PROBLEM TO SOLVE
Filter these entries down to the lines that hold the word "will", and show each of them.

DATA TO EXAMINE
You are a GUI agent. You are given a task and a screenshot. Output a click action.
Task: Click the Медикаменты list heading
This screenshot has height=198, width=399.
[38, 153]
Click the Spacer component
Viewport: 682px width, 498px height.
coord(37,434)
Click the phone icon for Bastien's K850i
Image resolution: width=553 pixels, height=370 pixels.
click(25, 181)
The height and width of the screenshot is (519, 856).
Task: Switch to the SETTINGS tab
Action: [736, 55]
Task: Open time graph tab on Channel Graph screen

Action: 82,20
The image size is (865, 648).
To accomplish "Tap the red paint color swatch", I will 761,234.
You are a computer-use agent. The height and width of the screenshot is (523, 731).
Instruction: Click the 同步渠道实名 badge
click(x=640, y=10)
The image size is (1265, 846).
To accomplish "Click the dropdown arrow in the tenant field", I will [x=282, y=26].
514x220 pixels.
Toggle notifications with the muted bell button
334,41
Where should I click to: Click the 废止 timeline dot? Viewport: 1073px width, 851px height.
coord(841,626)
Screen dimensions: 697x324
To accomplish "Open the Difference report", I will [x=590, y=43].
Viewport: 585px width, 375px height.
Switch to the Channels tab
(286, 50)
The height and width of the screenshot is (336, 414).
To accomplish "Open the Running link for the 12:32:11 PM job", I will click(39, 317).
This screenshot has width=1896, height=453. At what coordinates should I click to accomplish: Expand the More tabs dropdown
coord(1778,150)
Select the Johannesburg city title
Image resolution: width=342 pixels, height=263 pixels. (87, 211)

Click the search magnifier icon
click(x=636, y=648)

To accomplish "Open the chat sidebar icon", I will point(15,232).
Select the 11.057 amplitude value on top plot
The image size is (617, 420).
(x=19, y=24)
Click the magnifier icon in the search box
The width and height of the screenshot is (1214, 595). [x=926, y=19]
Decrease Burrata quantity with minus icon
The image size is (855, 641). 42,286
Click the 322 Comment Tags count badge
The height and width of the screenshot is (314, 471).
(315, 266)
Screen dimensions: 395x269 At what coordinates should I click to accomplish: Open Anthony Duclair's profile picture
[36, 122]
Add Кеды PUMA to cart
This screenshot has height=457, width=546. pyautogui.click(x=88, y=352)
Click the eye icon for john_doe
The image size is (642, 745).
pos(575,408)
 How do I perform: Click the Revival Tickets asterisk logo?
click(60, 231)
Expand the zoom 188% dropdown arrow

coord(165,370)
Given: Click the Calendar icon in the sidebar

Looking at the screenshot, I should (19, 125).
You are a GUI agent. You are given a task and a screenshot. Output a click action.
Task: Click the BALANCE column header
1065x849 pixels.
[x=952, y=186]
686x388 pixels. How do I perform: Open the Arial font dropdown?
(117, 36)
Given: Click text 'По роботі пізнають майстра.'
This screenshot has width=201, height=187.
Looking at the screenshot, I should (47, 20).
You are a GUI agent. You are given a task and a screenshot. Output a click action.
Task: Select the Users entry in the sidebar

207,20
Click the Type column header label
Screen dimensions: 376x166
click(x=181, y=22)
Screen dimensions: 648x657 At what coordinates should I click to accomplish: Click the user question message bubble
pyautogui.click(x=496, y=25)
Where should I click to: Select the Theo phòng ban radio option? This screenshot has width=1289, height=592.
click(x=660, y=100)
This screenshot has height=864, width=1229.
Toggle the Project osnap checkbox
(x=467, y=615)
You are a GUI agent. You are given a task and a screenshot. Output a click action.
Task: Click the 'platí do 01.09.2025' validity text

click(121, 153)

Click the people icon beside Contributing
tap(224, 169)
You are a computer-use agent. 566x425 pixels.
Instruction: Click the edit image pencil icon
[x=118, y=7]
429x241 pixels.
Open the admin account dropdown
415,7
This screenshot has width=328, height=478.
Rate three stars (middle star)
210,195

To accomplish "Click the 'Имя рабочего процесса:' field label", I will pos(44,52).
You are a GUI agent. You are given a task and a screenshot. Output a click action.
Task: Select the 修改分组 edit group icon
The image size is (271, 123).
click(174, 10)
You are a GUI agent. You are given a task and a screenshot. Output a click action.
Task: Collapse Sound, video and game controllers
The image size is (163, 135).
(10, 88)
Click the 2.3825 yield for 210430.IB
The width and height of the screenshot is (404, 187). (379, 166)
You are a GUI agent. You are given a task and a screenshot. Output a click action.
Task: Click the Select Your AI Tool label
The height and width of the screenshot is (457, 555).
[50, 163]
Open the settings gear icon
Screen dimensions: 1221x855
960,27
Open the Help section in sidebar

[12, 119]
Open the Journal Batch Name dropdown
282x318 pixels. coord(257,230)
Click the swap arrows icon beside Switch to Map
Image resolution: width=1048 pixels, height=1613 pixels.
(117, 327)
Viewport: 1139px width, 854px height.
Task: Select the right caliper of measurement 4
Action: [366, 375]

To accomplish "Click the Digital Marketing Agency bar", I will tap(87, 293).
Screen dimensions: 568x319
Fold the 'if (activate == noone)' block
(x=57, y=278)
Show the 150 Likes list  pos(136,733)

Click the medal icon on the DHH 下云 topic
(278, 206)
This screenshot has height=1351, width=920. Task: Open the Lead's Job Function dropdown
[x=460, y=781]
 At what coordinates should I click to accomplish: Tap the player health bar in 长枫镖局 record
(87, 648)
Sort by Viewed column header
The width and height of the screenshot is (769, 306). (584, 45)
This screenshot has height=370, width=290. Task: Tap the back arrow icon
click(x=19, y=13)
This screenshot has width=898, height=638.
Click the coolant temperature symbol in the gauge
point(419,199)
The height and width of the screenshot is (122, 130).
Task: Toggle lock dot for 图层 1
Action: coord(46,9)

WRITTEN SOLUTION
To accomplish "Tap the red paint color swatch", I will 761,234.
To accomplish "Click the dropdown arrow in the tenant field", I will [x=282, y=26].
To accomplish "Open the Difference report", I will [x=590, y=43].
To accomplish "Open the Running link for the 12:32:11 PM job", I will click(39, 317).
To accomplish "Open the chat sidebar icon", I will point(15,232).
To accomplish "Click the 'Имя рабочего процесса:' field label", I will pos(44,52).
To accomplish "Click the Digital Marketing Agency bar", I will tap(87, 293).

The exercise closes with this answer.